By Michele Interrante
C’è un’Italia che non ha smesso di credere nei valori popolari, nella politica come servizio, nella forza del dialogo, del rispetto e della coesione sociale. È l’Italia che guarda con attenzione e speranza ai movimenti che si richiamano alla tradizione della Democrazia Cristiana. Un’eredità impegnativa, certo. Ma anche un patrimonio ancora capace di parlare al cuore del Paese, se liberato da zavorre antiche e rilanciato con coraggio.
Oggi, dentro e fuori dal simbolo dello scudo crociato, si muove una galassia variegata di partiti, sigle, gruppi e reti civiche. Alcuni stanno cercando con fatica la strada della ricomposizione. Altri sembrano ripercorrere, purtroppo, dinamiche che hanno già logorato in passato l’anima stessa della DC: personalismi, rivalità sterili, dispute per accaparrarsi titoli o incarichi, tentativi poco nobili di screditare il lavoro degli amici per prenderne il posto.
Un nuovo inizio è possibile. Ma solo se si cambia passo.
Prove di unità: tra simboli, progetti e territori
Da mesi si moltiplicano gli sforzi per costruire un polo politico unitario. I recenti accordi tra realtà significative della DC (come quelle guidate da esponenti del Sud e del Nord del Paese) puntano a superare i contenziosi legali sul simbolo e sulla denominazione storica. L’idea di una “scatola giuridica” comune – che consenta a tutte le anime democristiane di agire in modo coordinato – è una proposta concreta che può aprire una nuova fase.
Ma il percorso non si ferma ai tribunali. Sul piano politico, è in elaborazione un programma condiviso, fondato su temi strategici: lavoro giovanile, sviluppo dei territori, cultura, istruzione, turismo e valorizzazione del patrimonio spirituale e artistico italiano. Un progetto che non guarda indietro, ma avanti, con realismo e spirito costruttivo.
Intanto, il radicamento nei territori prosegue. In molte realtà locali, liste civiche ispirate ai valori democristiani ottengono buoni risultati, eleggendo amministratori capaci e coerenti. Questo è il volto più autentico della politica: quello che ascolta le persone, interviene sui problemi concreti, costruisce comunità e fiducia.

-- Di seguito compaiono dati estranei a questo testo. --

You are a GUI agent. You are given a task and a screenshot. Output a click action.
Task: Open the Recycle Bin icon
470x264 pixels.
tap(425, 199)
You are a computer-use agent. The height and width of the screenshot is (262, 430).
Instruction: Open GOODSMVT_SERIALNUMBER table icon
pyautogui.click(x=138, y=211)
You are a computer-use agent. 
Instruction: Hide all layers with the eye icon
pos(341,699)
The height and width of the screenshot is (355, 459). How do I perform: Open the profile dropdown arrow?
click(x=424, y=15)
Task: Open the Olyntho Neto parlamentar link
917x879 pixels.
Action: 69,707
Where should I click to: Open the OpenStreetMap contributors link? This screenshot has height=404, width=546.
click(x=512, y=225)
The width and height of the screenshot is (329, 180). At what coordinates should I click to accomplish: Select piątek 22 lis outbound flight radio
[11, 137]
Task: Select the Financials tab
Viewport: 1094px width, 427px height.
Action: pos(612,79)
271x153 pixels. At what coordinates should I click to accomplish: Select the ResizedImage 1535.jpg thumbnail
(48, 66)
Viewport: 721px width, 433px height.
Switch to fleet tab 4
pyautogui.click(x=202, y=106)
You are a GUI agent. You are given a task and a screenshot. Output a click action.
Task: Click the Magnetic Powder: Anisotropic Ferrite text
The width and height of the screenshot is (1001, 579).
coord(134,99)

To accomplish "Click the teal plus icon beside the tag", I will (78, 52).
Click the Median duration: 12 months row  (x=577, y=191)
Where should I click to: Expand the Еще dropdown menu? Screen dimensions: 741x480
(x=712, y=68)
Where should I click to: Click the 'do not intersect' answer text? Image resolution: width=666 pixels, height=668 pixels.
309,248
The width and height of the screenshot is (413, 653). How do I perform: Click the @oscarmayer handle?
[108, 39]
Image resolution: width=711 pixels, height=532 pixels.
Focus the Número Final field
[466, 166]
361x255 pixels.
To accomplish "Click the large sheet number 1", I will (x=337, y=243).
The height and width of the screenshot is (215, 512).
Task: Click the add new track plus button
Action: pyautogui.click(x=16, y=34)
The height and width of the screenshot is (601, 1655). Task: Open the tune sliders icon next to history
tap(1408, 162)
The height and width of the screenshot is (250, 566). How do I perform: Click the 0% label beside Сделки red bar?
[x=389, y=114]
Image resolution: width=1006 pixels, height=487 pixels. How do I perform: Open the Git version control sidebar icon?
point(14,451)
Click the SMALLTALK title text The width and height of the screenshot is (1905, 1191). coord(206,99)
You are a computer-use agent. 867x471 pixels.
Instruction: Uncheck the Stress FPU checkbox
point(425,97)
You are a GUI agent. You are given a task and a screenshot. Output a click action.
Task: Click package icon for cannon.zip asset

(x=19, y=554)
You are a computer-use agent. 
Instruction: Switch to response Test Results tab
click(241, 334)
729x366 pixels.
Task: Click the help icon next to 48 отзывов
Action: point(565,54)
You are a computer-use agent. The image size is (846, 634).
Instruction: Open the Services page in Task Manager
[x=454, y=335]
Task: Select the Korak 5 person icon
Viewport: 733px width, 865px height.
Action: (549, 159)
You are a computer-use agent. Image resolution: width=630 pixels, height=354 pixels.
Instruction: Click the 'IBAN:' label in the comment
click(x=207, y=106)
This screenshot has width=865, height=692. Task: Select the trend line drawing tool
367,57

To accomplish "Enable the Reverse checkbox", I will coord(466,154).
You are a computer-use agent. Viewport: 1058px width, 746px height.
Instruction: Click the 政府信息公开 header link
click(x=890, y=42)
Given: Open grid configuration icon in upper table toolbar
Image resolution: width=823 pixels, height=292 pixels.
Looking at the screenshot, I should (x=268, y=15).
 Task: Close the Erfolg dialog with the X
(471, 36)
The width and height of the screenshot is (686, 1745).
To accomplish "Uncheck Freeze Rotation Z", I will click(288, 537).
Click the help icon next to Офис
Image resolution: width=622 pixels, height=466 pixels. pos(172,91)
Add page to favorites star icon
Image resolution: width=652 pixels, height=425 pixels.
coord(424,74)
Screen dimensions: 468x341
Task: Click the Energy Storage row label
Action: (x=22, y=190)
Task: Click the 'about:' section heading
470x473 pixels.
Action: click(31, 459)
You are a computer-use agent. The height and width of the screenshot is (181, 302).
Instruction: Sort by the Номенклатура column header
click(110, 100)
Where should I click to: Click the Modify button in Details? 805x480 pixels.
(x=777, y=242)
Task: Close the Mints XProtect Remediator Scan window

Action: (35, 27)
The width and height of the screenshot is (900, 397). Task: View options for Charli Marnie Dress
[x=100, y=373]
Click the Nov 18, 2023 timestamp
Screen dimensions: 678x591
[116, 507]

I rischi da evitare: il potere fine a sé stesso
Eppure, il cammino non è privo di ostacoli. Alcuni li conosciamo bene, perché fanno parte dei motivi che portarono alla dissoluzione del partito storico: l’incapacità di mettere il bene comune prima dell’interesse personale, il protagonismo fine a sé stesso, la tentazione di usare la politica come strumento per “contare di più” invece che per “servire di più”.
Non servono eroi solitari né signori delle tessere. Servono donne e uomini disposti a rinunciare a qualcosa di sé per costruire qualcosa di più grande. Servono leader capaci di tenere insieme, non di dividere. Servono gesti di fiducia, non di sospetto. In una parola, serve maturità.
Verso un centro nuovo, credibile e umano
In un’Italia stanca di urla e slogan, il centro politico può tornare ad avere senso se saprà presentarsi come spazio di competenza, umanità, dialogo e soluzioni reali. Un centro non neutro, ma profondamente ispirato ai valori dell’umanesimo cristiano: solidarietà, libertà, dignità della persona, sussidiarietà, partecipazione.
Questo è il tempo di seminare un nuovo inizio. Non possiamo più permetterci di perdere altro tempo in lotte fratricide. Chi ci guarda da fuori chiede serietà, credibilità e concretezza. Diamo una risposta all’altezza. Il Paese, più che mai, ne ha bisogno.
Conclusione:
La Democrazia Cristiana non è solo un simbolo o un nome da proteggere. È un’idea di società fondata su valori eterni, da tradurre in gesti quotidiani, programmi realizzabili e parole semplici. Solo così potremo dire, davvero, di essere fedeli a una storia grande e a un futuro che merita di essere scritto insieme.